By Margot Cleveland:
The IG report established that the Obama administration spied on the Trump campaign, and the spying was much worse than previously thought.
Last week, President Trump triggered the left when he tweeted a Photoshopped picture that portrayed former President Barack Obama perched midair outside Trump Tower, binoculars and listening device in hand.
The liberal outlet Vox condemned the president for his “increasingly bad tweets,” before declaring “there’s no evidence the Obama administration spied on Trump.” Vox then regurgitated the false narrative that, while the FBI did surveil former Trump foreign policy advisor Carter Page, “that didn’t happen until after Page left the campaign.”
For years, conservatives tried to correct the record, noting that a Foreign Intelligence Surveillance Act (FISA) order gave the government access to Page’s past emails and other electronic communications with members of the Trump campaign, but the mainstream media ignored this reality. That the liberal and legacy press continue to push this narrative now, following the release of Inspector General Michael Horowitz’s report on FISA abuse, is beyond baffling, because the IG report established that the Obama administration spied on the Trump campaign, and the spying was much worse than previously thought.

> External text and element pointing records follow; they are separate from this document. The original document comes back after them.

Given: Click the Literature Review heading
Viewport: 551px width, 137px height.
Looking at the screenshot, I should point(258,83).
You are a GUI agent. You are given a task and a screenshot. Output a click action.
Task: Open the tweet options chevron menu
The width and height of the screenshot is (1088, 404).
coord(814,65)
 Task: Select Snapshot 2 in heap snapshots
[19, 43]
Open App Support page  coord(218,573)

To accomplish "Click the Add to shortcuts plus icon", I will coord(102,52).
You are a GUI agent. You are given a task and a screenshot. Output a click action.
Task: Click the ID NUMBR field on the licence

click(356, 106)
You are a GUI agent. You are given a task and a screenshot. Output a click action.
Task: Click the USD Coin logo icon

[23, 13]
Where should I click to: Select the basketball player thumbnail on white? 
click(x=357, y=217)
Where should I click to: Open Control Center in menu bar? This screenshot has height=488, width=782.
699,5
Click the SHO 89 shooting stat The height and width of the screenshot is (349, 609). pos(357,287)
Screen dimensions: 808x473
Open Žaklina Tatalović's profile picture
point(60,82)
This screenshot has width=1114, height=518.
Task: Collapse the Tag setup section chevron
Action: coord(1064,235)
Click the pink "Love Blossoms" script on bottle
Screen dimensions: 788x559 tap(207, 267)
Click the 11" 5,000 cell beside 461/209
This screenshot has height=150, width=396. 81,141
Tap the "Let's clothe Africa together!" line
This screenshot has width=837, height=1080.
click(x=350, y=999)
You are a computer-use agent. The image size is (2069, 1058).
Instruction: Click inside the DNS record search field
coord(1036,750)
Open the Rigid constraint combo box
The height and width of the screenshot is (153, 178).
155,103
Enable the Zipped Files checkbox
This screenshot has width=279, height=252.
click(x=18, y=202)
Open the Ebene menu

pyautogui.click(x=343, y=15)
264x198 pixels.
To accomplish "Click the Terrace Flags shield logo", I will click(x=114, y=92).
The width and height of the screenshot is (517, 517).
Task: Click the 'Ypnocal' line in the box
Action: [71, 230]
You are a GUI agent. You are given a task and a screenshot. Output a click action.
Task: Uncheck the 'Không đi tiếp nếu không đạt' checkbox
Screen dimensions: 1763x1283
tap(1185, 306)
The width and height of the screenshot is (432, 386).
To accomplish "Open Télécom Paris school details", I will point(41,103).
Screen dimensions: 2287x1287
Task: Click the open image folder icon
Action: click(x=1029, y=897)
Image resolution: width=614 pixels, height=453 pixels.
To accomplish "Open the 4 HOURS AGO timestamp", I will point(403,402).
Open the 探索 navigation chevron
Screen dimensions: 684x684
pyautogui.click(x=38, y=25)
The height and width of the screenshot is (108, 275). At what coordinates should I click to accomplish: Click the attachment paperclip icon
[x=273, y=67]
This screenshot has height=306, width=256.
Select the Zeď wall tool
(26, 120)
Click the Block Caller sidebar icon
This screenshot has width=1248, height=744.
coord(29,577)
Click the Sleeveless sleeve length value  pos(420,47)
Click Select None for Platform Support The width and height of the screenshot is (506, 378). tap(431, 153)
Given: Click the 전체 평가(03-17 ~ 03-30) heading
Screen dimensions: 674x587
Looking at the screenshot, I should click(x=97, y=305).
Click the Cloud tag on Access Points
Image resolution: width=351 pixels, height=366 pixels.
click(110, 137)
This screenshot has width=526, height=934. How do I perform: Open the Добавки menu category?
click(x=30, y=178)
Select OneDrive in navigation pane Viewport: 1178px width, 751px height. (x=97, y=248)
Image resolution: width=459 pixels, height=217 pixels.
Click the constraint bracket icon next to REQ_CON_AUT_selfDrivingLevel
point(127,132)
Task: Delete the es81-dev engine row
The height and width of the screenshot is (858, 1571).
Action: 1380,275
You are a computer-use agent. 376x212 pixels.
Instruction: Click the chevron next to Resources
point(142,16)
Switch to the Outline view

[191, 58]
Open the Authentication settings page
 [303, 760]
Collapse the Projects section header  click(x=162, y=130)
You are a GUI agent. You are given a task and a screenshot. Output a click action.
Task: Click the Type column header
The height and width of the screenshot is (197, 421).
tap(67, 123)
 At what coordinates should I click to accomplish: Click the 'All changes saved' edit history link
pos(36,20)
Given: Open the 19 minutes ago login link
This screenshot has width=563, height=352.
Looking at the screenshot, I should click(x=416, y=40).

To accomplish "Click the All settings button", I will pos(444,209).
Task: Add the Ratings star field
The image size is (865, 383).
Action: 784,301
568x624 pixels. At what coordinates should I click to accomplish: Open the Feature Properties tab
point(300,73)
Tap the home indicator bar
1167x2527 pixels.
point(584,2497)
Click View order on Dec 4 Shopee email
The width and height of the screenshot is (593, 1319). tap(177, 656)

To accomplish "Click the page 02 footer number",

The FISA warrants, of course, gave the FBI authority to spy on Page, and now that the government has finally made a mea culpa, we know that surveillance was illegal. But contrary to the continuing narrative, that spying wasn’t limited to Page. It included internal Trump campaign communications.
The IG report acknowledged this, noting that Gabriel Sanz-Rexach, the chief of the Office of Intelligence’s Operations Section, explained “that the evidence collected during the first FISA application time period demonstrated that Carter Page had access to individuals in Russia and he was communicating with people in the Trump campaign.”